Dependency Injection
Provide global dependency as a parameter.
... Use defaulting for the common case
sub foo {
my ($parm, $gobj) = (@_);
$gobj ||= $global_object;
...
}
Dependency Injection, Usage
Live code
foo( $parm );
Test code
foo( $parm, $fake_global_object );
notes
Dependency Injection, Part Two
Wrap retrieving the global data in a subroutine.
... In the test code, override that subroutine.
package Foo;
sub _get_global_object {
return $global_object;
}
sub bar {
my ($parm) = (@_);
my $gobj = _get_global_object();
...
}
Dependency Injection 2, Usage
Live code
Foo::bar( $parm );
Test code
{
package Foo;
no warnings 'redefine';
sub _get_global_object { return $fake_global_object; }
}
Foo::bar( $parm );
notes
What is Mocking?
- Not the same as heckling
- Replace implementation of a module needed by the code
- Provides the same interface
- Minimal functionality
- No damaging side effects
notes
Why Mock?
- Separation of code under test from dependencies
- Module has effects that are difficult to reverse
- Difficult to generate some responses from the module
- Usually a sign that the code is not well-factored
notes
Edge Cases/Boundary Conditions
Bugs lurk in corners and congregate at boundaries.
— Boris Bezier
Most of the inputs of a function are pretty much the same. Boundaries are
where behaviour of the function changes. Concentrate in those areas more.
Potential Boundaries
- For scalars:
undef
- For numbers: 0, -1, 1, max int, min int
- For ranged numbers: largest num, smallest num
- For strings: empty, single character, "\0"
- For limited strings: longest string, larger than longest string
- For hashes: empty hash, missing keys, extra keys
- For lists: empty list, longer than expected,
undef
elements
notes
Data-Driven Tests
See example
Error-Handling Testing
- It is important to test error handling
- It is important to test validation
- Error checking code tends to be the least tested
- Latent bugs in error checking code can be insidious, because it should not get run
notes
Fuzz Testing
Random inputs in the hopes of triggering unusual error conditions.

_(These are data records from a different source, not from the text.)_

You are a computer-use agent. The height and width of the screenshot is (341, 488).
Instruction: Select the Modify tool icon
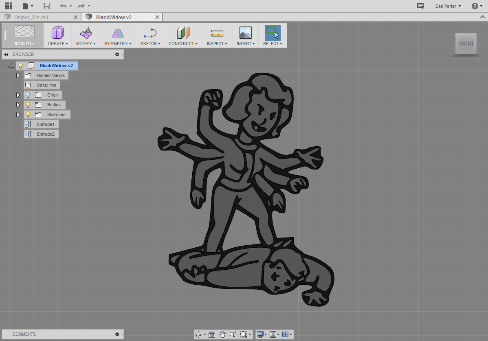coord(86,33)
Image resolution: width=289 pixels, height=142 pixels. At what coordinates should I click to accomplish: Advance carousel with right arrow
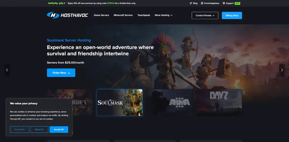(282, 70)
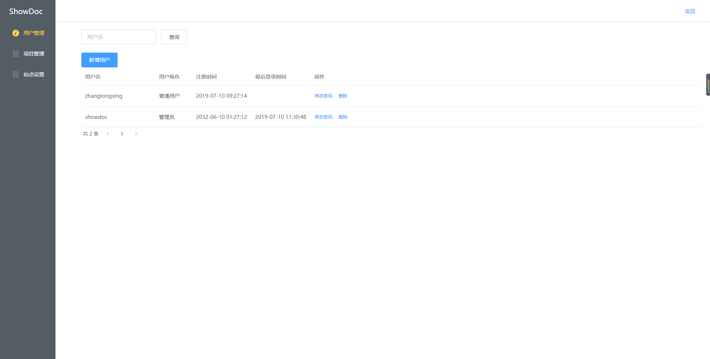This screenshot has height=359, width=710.
Task: Click the info icon beside 用户管理
Action: pos(16,33)
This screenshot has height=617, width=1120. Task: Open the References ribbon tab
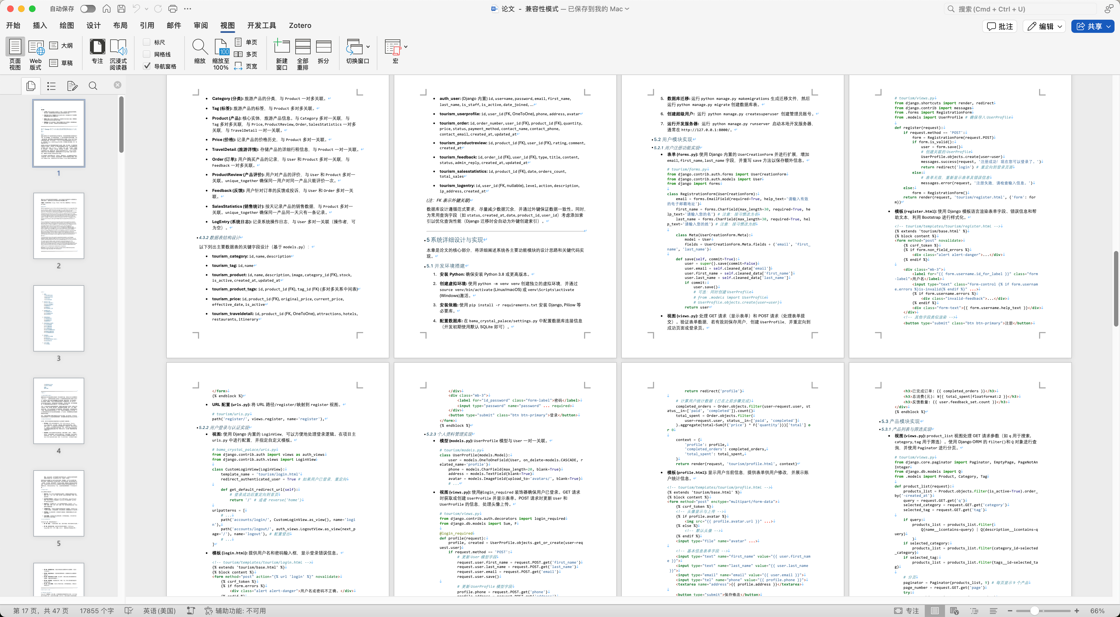(x=147, y=25)
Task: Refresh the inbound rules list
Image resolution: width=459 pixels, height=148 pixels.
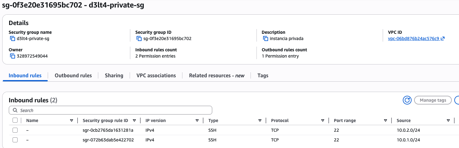Action: (x=407, y=100)
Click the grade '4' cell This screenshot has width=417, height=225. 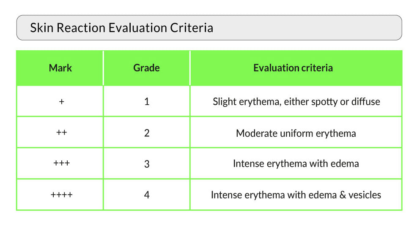pyautogui.click(x=147, y=195)
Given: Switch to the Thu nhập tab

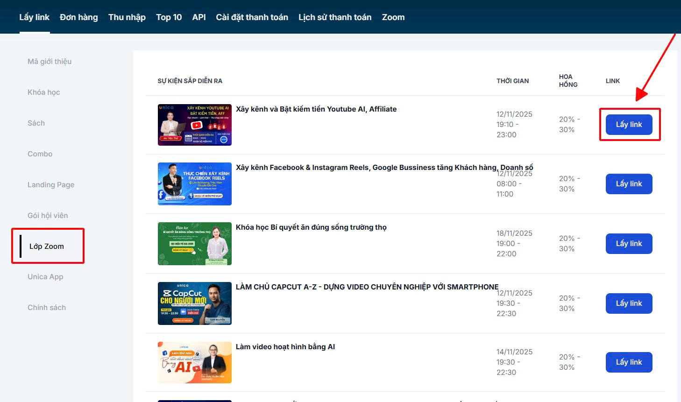Looking at the screenshot, I should (127, 17).
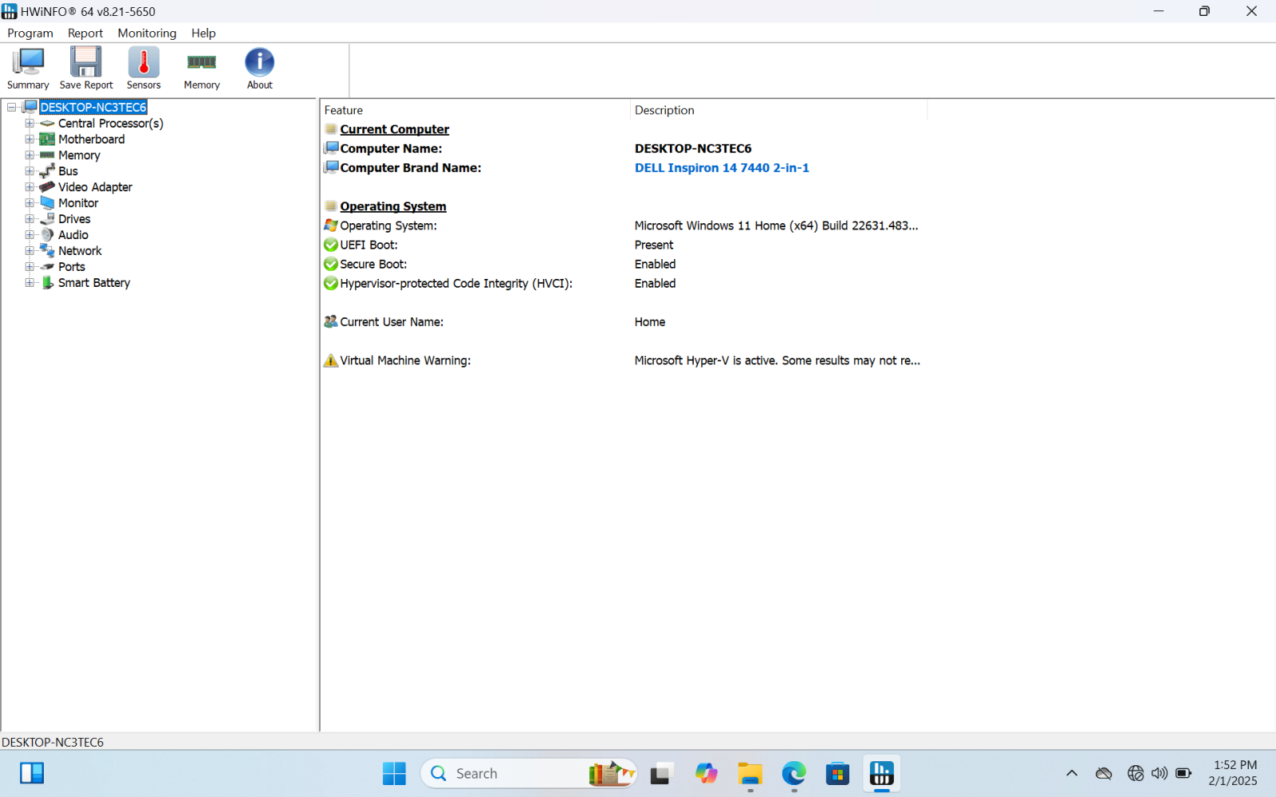This screenshot has width=1276, height=797.
Task: Click the Windows Start button
Action: (394, 773)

Often used to attack code.
Testing Anti-Patterns
- Testing mode (flag)
- Saving data during run for test code
- Don't test the hard stuff
notes
Test Mode
- Unit tests don't actually test production code
- Flags are almost never a good idea
- Added conditions slow production code
notes
Saving Data for Test Code
- Saved data may not match actual functionality
- Added code slows production code
- Adds a global side effect
notes
Conclusion
There's a lot more to good testing than just the assertions.
notes
Coverage
How do you know how well you have tested your code?
notes
Levels of Coverage
- Subroutine coverage
- Statement coverage
- Branch coverage
- Condition coverage
- Path coverage
Statement vs. Branch Coverage
if( get_value() > 0 ) {
do_it();
}
do_other();
Branch vs. Condition Coverage
if( defined $var && $var > 0 ) {
do_it();
}
else {
do_other();
}
Devel::Cover
CPAN module that instruments code to determine what parts of it have been exercised.
Devel::Cover
Output
See example
100% Coverage
- Any code not covered may not have been executed.
- Some conditions may be difficult to duplicate.
- Law of Diminishing Returns
- 100% coverage is not the same as exhaustively tested.
Don't Trust 100% Coverage
100% coverage is necessary for complete testing, but it may not be sufficient.
Intelligent Testing vs. Code Coverage
Think about what needs to be tested rather than try to hit every line/branch.
Conclusion
- Full statement coverage is good, but full branch coverage is better.
- Full path coverage is probably not possible.
- While 80% coverage is better than 20% coverage, 100% may not be better than 80%.
- Coverage is an indicator, not a goal.